> [PROBLEM TO WORK ON]
Rewrite everything from the line containing "Image resolution: width=1304" down to the end of the data, with "Switch" in place of "Toggle" and nothing else changed. Leave the pictures out of your answer.

> [RAW RECORDS]
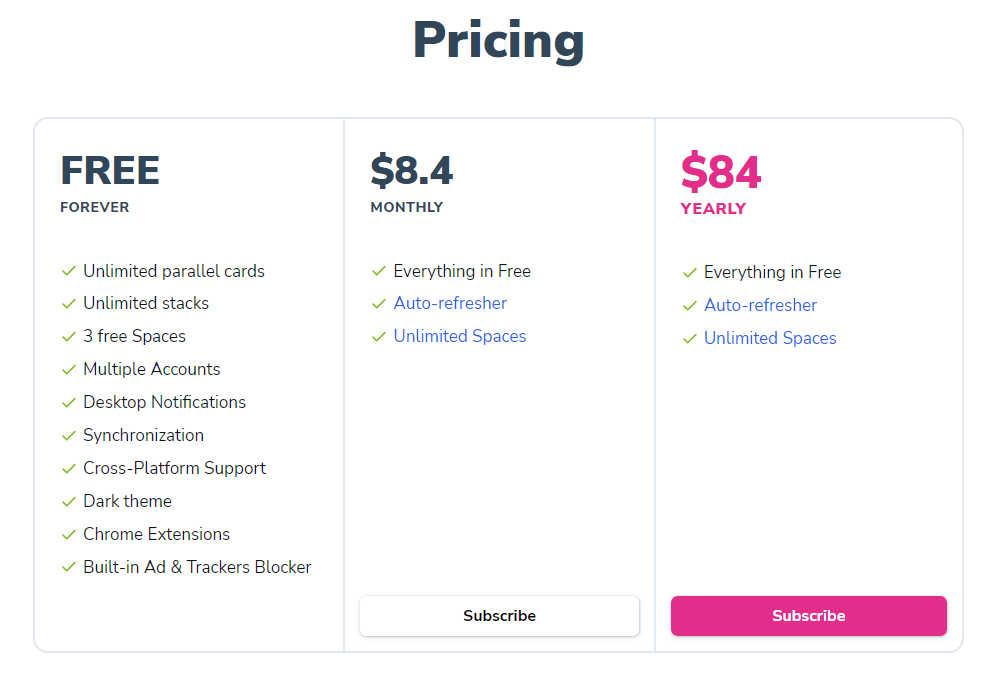Open the Auto-refresher link in monthly plan

tap(450, 303)
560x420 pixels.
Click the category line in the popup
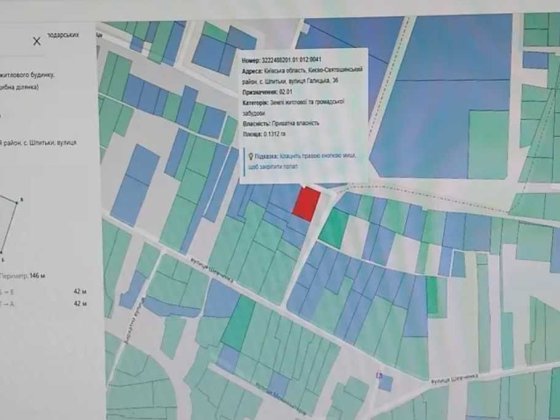(294, 108)
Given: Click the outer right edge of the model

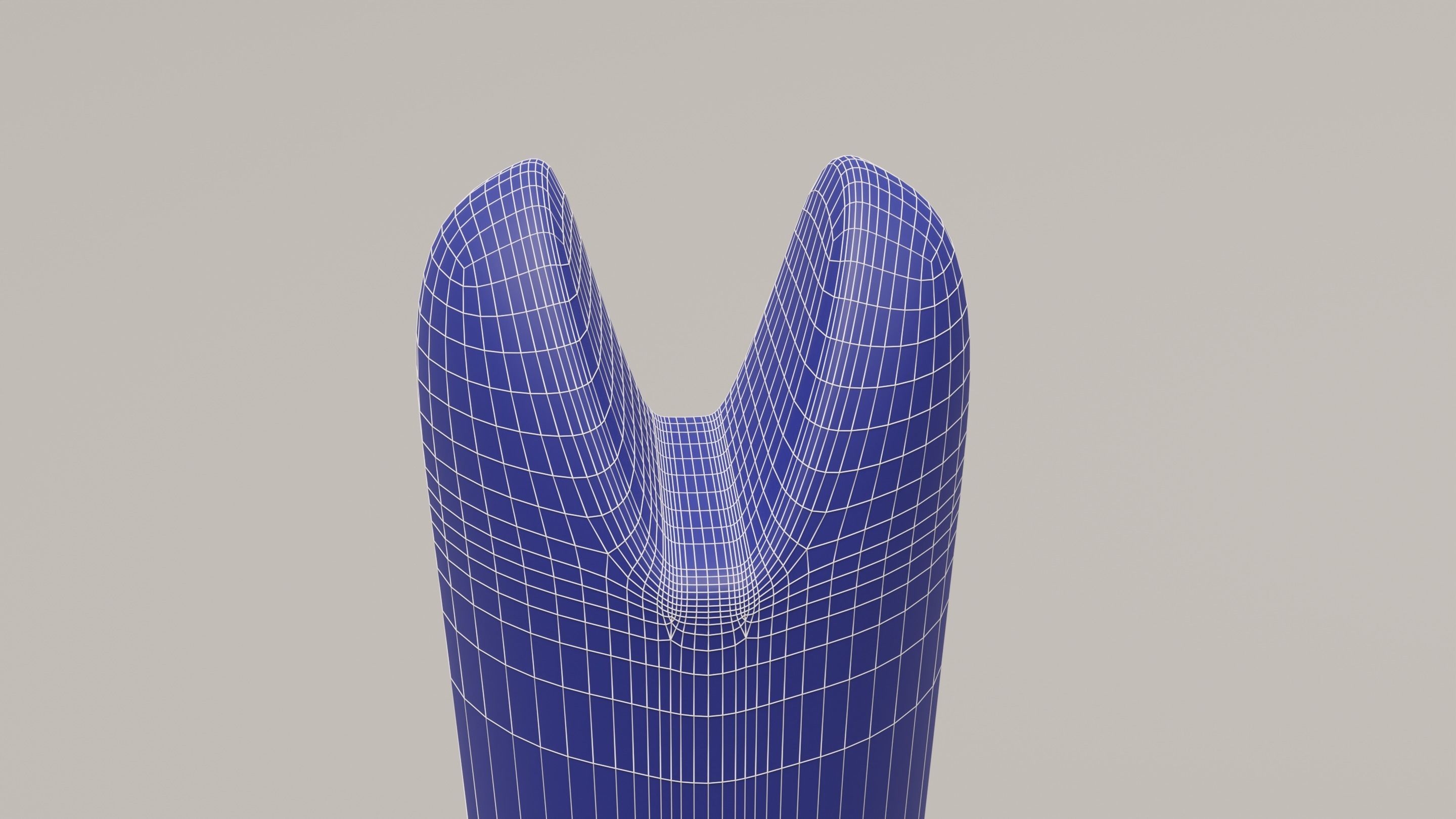Looking at the screenshot, I should (968, 396).
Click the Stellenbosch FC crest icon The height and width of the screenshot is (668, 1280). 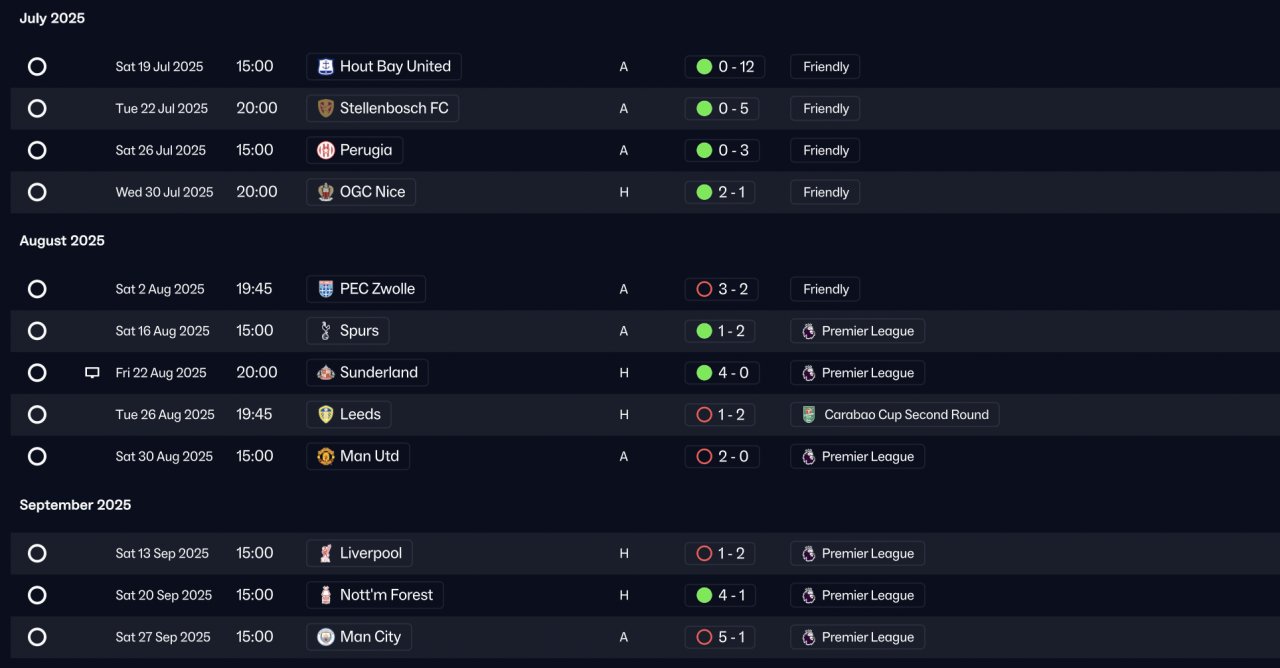325,109
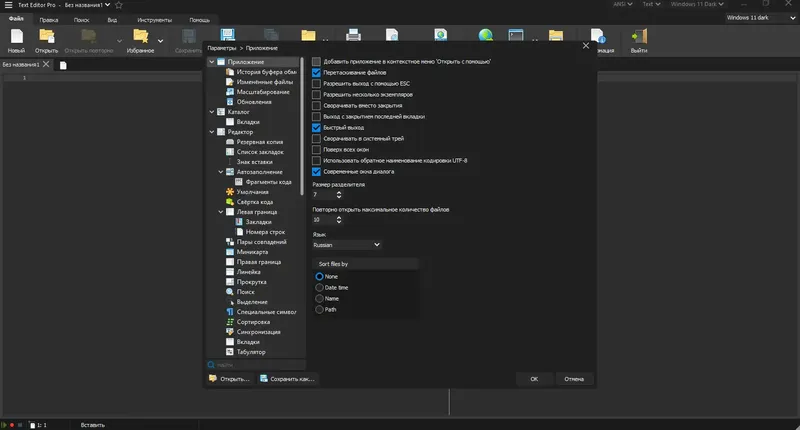This screenshot has height=430, width=800.
Task: Open the Правка menu tab
Action: click(x=49, y=20)
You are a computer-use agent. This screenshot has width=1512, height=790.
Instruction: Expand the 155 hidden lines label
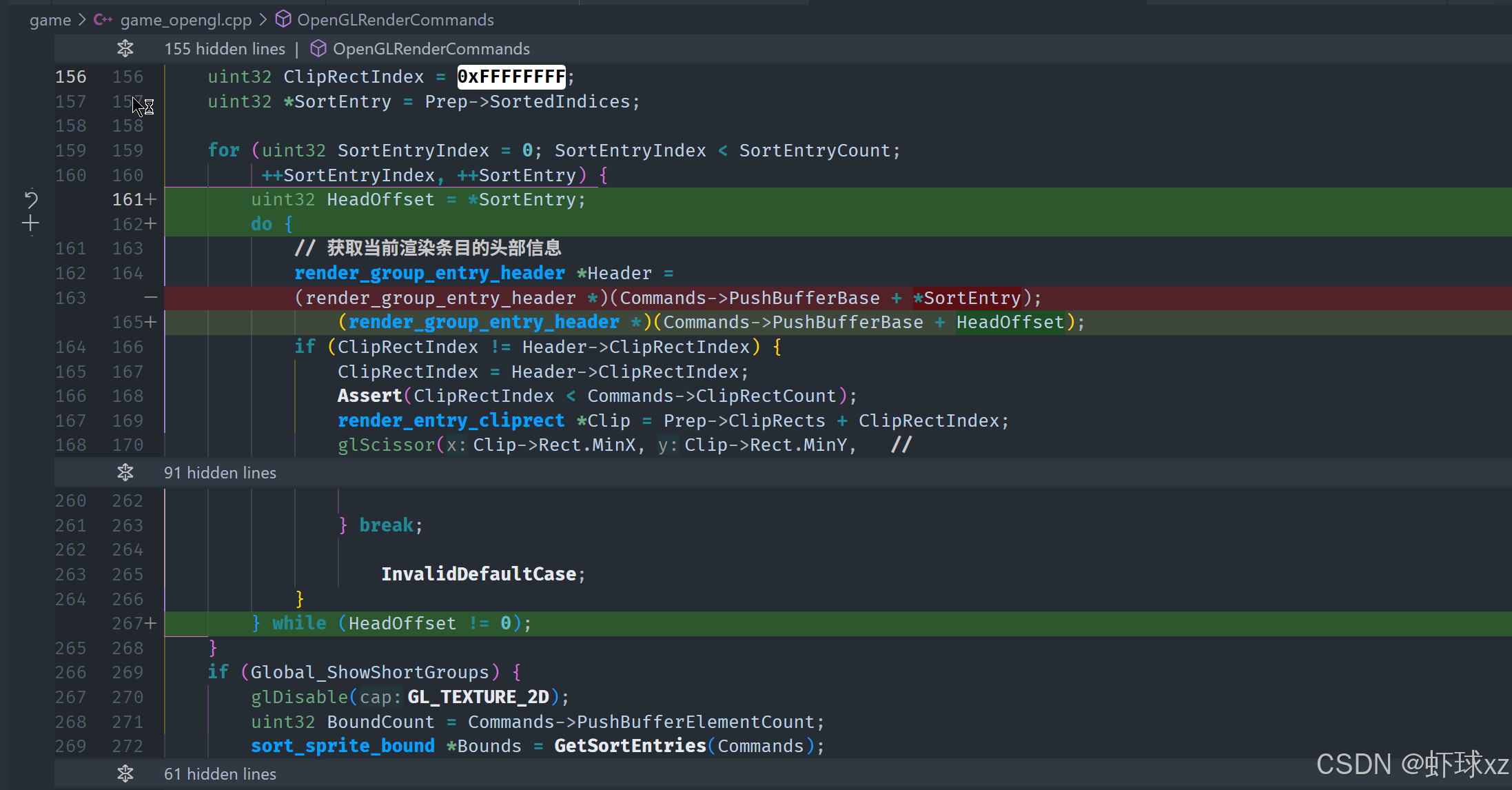coord(224,49)
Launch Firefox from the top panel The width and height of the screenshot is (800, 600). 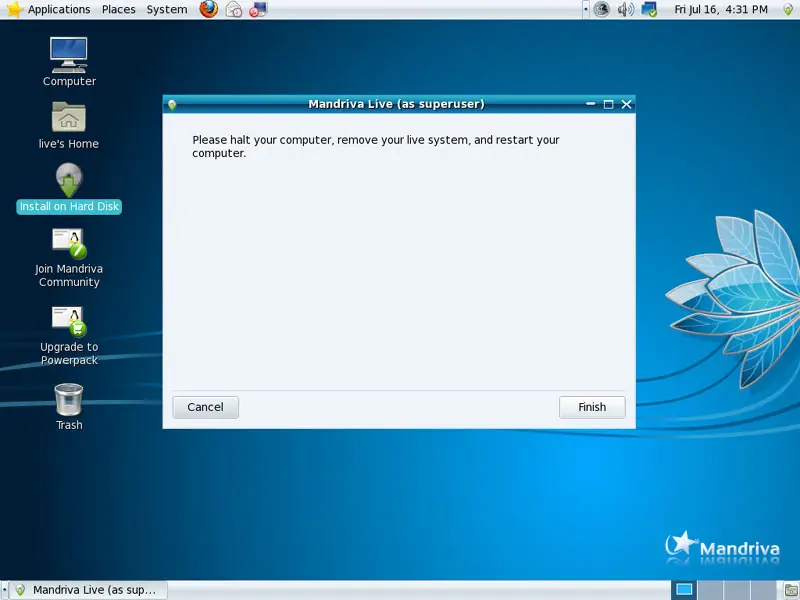[208, 9]
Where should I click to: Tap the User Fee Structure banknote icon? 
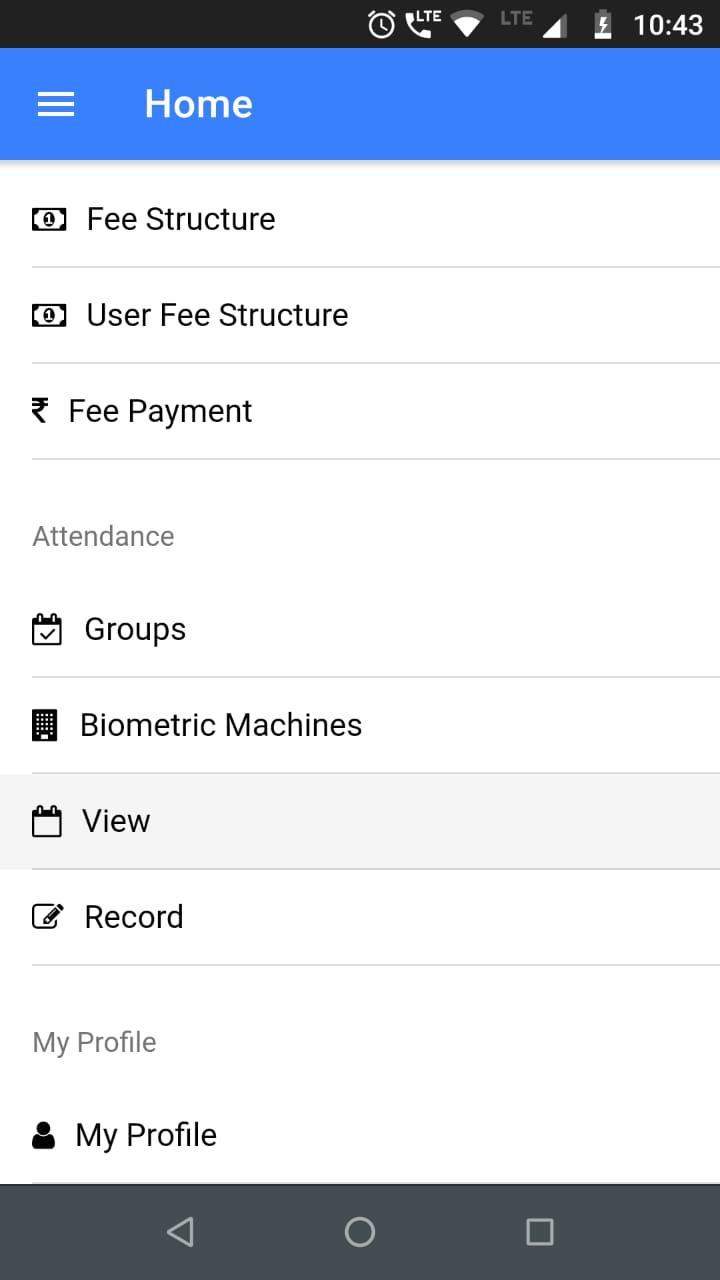(49, 315)
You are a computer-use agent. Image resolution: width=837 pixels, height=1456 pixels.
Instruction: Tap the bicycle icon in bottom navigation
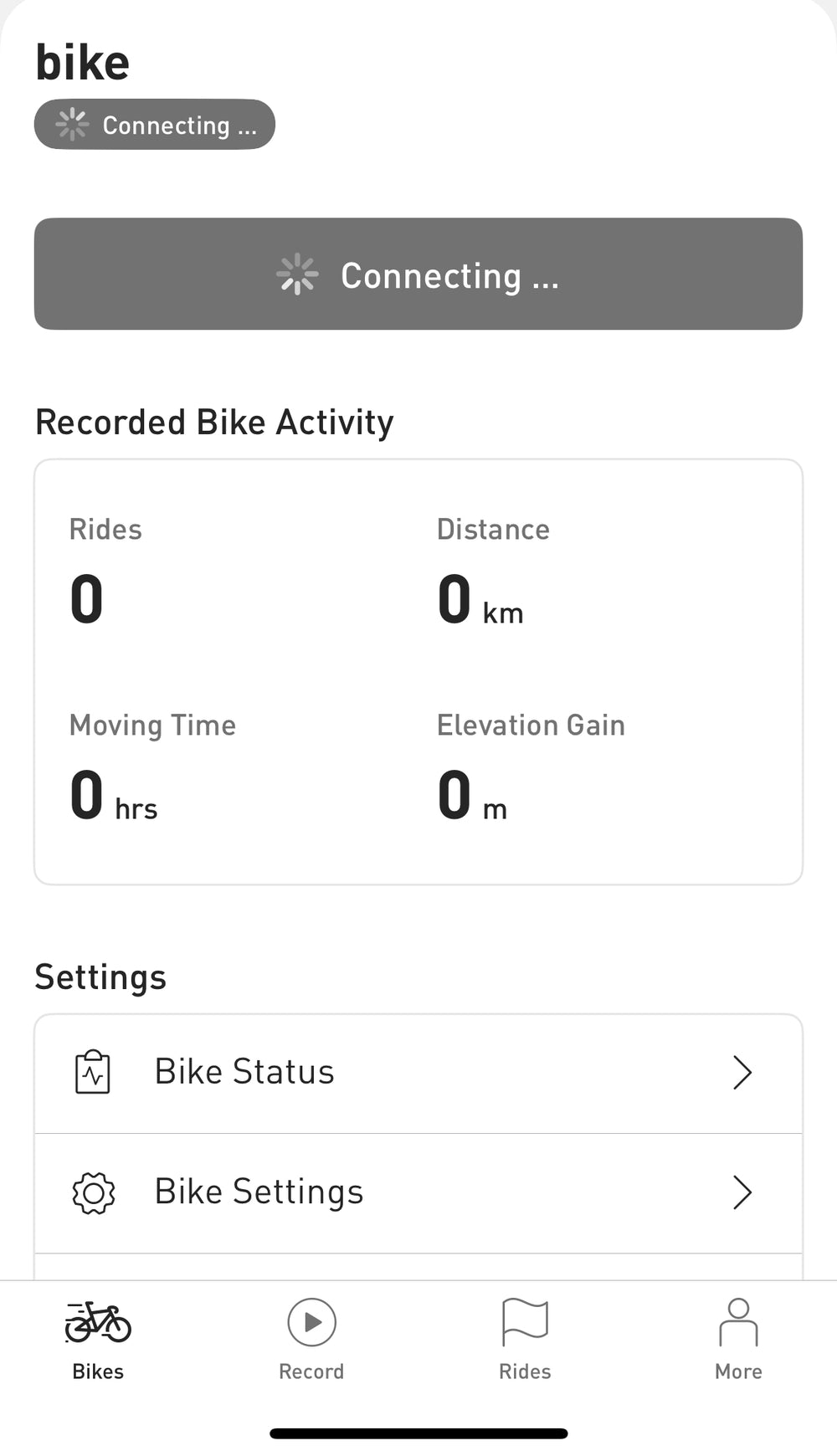click(98, 1322)
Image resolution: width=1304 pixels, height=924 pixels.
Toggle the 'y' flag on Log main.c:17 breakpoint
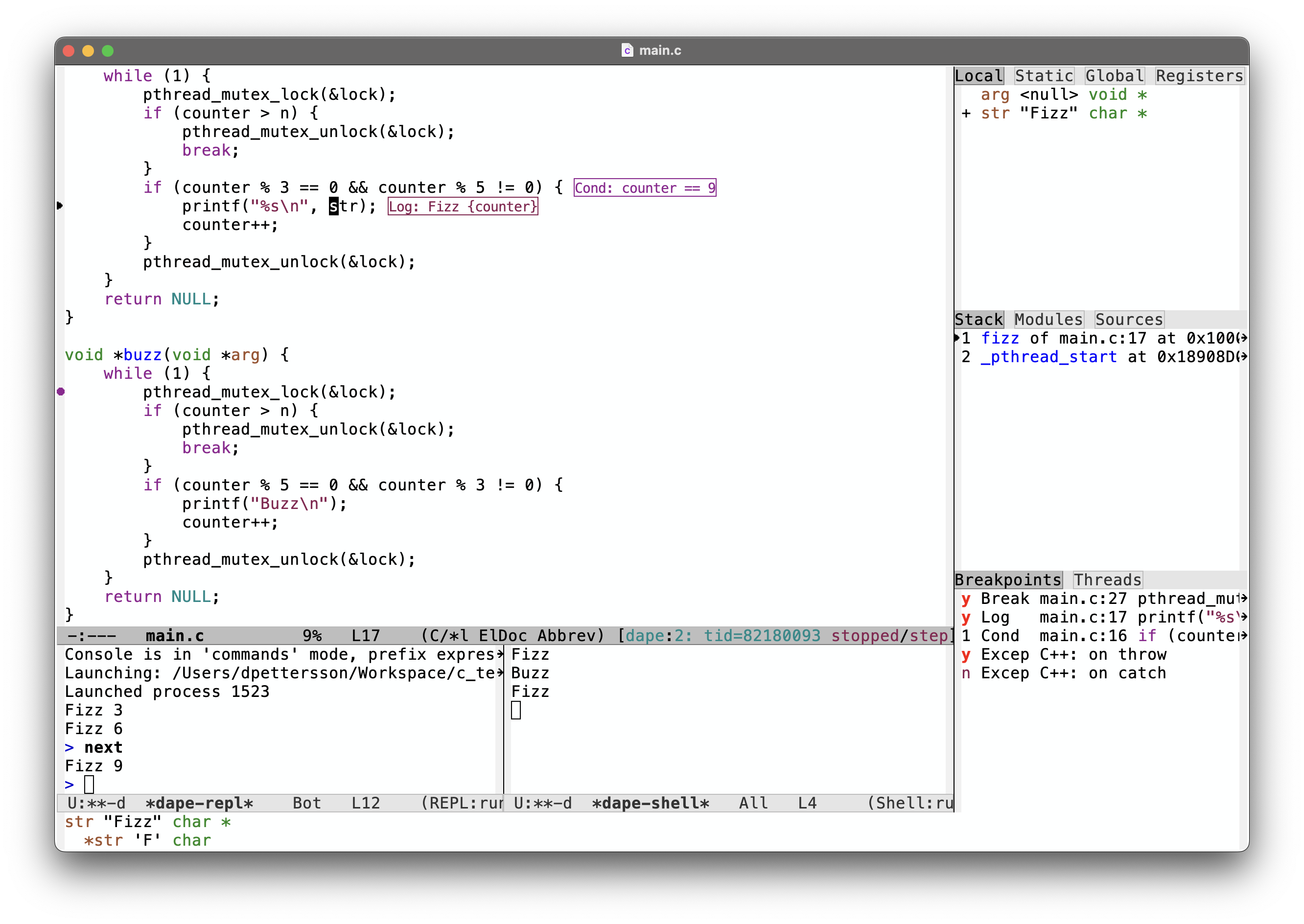coord(965,617)

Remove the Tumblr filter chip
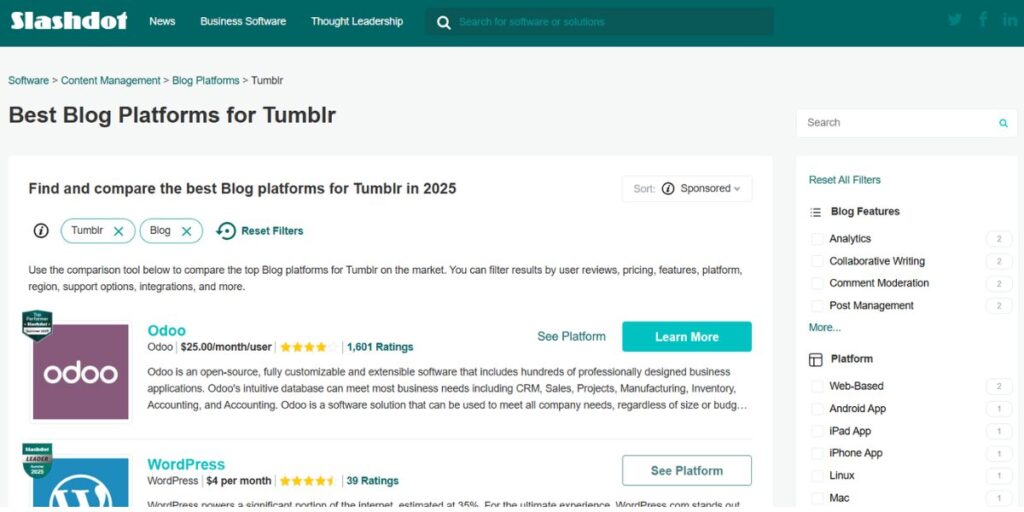118,231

> [TASK OUTPUT]
Image resolution: width=1304 pixels, height=924 pixels.
Switch the 'y' flag on Log main.c:17 breakpoint
coord(965,617)

Remove the Tumblr filter chip
118,231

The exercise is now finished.